The stock market is currently anticipating a market correction. This correction may occur due to the inauguration of the new president. Awaiting a market correction can get very stressful. Therefore, the first step to deal with a stock market correction is resisting the urge to time the stock market.

It is possible to make some money by trading the ups and downs of the stock. However, it seldom works to build sustainable wealth. Most people lose their money by trying to “time the market” by moving it to trade in the ups and avoid the down. Luckily some strategies help mitigate losses during a market correction.

Control the Correction Magnitude

It is possible to control the magnitude of the market correction. To do this, one requires to select carefully the mix of investments owned. The next step is to analyze the investment risk associated with every investment.
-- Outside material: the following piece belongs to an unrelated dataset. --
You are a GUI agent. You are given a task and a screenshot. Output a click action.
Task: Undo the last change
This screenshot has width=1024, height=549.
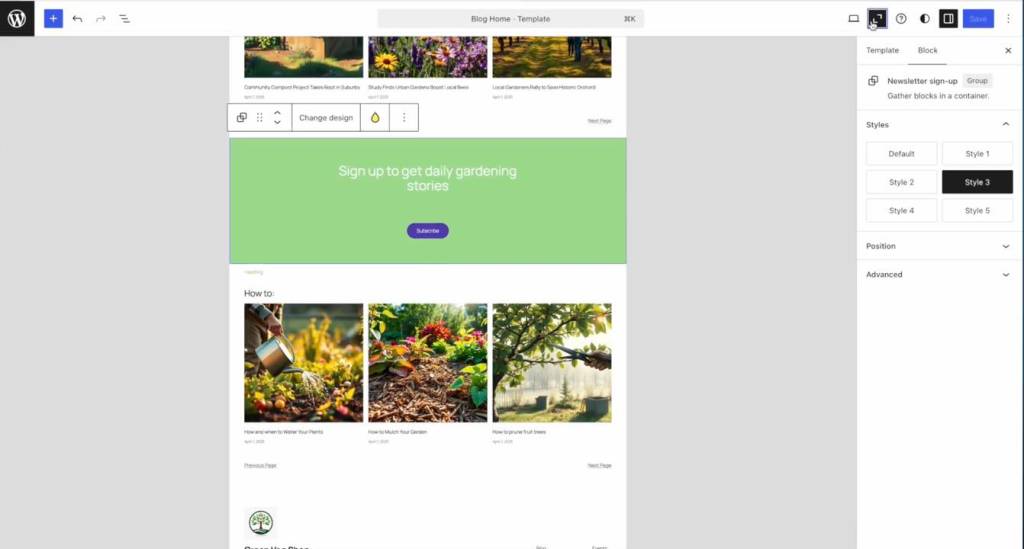(77, 18)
The next step toward mitigating losses involves understanding how to mix different investment properties to decrease the risk to the whole portfolio.

Stick to Safe Involvements

This strategy demands that one avoids investing in stocks altogether to evade market correction. The downside to this is that one misses out on potentially high returns that come immediately after a bear market or correction.

Buy the Correction

Buying the correction is a risky strategy. This approach hinges on the prediction of a potentially high return after the correction. Therefore one should take this strategy with at-most caution to avoid losing a lot of money.